» **Written problem A**
Decide whether each statement agrees with the interview excerpt, answering yes or no and quoting the deciding words: (i) the speaker calls suspicion of neighbors characteristic of Russia before it was Communist; (ii) the speaker claims proof over 100 years of no aggressive intentions; (iii) the speaker is sure the Soviets will see the benefit of reducing arms.
== Article ==
A. They really had to know and understand how we felt, what our views were and why we thought it necessary to build up our military defenses. In addition to their aggressive policy of wanting to spread their doctrine throughout the world, there is a great fear on their part that they must be constantly on guard and defensive. This was characteristic of Russia before it was Communist, a suspicion of neighbors. Maybe it goes back to Napoleon's march on Moscow, maybe it goes back to other things of that kind.

I would like to convince the Soviets that no one in the world has aggressive intentions toward them. Certainly we don't. And we have proof over 50 years that we don't. Did we do anything when we were the only power with nuclear weapons? Did we threaten the world? Did we say to everyone, "Lay down your arms"?

Now I would like to make them see that it is to their best interest to join us in reducing arms. What more of an international superpower they could be if it was not just in the military that they were super, but if they could join the family of nations as trading partners, working together, as all of us are, for the improvement of their own people's standard of living. I don't know whether that is possible for them to see, but I think it is worth a try.

Q. Speaking of their joining the "family of nations," do you think they have any useful role to play jointly with us in the Middle East?
===
» **Written problem B**
Filter the listing below, copying every line that contains the string "Describe".
== Data provided ==
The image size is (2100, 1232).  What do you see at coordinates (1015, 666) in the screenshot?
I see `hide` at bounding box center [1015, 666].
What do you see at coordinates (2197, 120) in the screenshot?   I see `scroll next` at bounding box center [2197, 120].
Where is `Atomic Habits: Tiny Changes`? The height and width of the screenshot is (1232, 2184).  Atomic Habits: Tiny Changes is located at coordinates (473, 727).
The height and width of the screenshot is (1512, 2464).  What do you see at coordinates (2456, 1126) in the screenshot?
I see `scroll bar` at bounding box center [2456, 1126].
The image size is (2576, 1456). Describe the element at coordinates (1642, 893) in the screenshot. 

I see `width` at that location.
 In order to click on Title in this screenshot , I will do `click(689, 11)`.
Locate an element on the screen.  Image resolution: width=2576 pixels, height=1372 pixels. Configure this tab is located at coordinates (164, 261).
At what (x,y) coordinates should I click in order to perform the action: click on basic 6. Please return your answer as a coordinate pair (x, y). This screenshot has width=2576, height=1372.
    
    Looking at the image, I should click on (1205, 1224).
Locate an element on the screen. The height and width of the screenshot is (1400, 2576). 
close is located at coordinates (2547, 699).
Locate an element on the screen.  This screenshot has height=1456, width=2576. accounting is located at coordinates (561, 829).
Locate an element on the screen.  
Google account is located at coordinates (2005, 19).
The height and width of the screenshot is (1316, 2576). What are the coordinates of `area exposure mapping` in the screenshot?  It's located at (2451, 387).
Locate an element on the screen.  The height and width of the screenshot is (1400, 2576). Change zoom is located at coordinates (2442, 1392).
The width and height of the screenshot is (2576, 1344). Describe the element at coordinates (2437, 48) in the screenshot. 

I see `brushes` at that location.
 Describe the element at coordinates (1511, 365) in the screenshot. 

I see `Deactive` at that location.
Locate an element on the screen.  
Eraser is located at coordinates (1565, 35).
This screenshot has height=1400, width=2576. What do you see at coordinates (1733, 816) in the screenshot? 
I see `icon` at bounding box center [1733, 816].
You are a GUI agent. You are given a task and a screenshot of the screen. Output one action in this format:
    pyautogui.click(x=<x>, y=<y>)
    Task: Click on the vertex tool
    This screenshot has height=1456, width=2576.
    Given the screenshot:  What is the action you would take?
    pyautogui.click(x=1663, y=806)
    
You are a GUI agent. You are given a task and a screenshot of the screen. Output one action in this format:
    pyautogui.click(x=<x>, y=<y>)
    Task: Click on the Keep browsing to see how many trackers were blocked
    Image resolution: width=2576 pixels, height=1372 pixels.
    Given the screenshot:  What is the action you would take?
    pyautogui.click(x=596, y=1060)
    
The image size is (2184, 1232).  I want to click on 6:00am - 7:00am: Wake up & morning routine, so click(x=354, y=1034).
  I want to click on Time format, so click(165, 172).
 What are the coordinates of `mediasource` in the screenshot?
===
» **Output A**
(i) Yes: "This was characteristic of Russia before it was Communist, a suspicion of neighbors."
(ii) No: "And we have proof over 50 years that we don't."
(iii) No: "I don't know whether that is possible for them to see, but I think it is worth a try."

» **Output B**
The image size is (2576, 1456). Describe the element at coordinates (1642, 893) in the screenshot. 
The width and height of the screenshot is (2576, 1344). Describe the element at coordinates (2437, 48) in the screenshot. 
 Describe the element at coordinates (1511, 365) in the screenshot. 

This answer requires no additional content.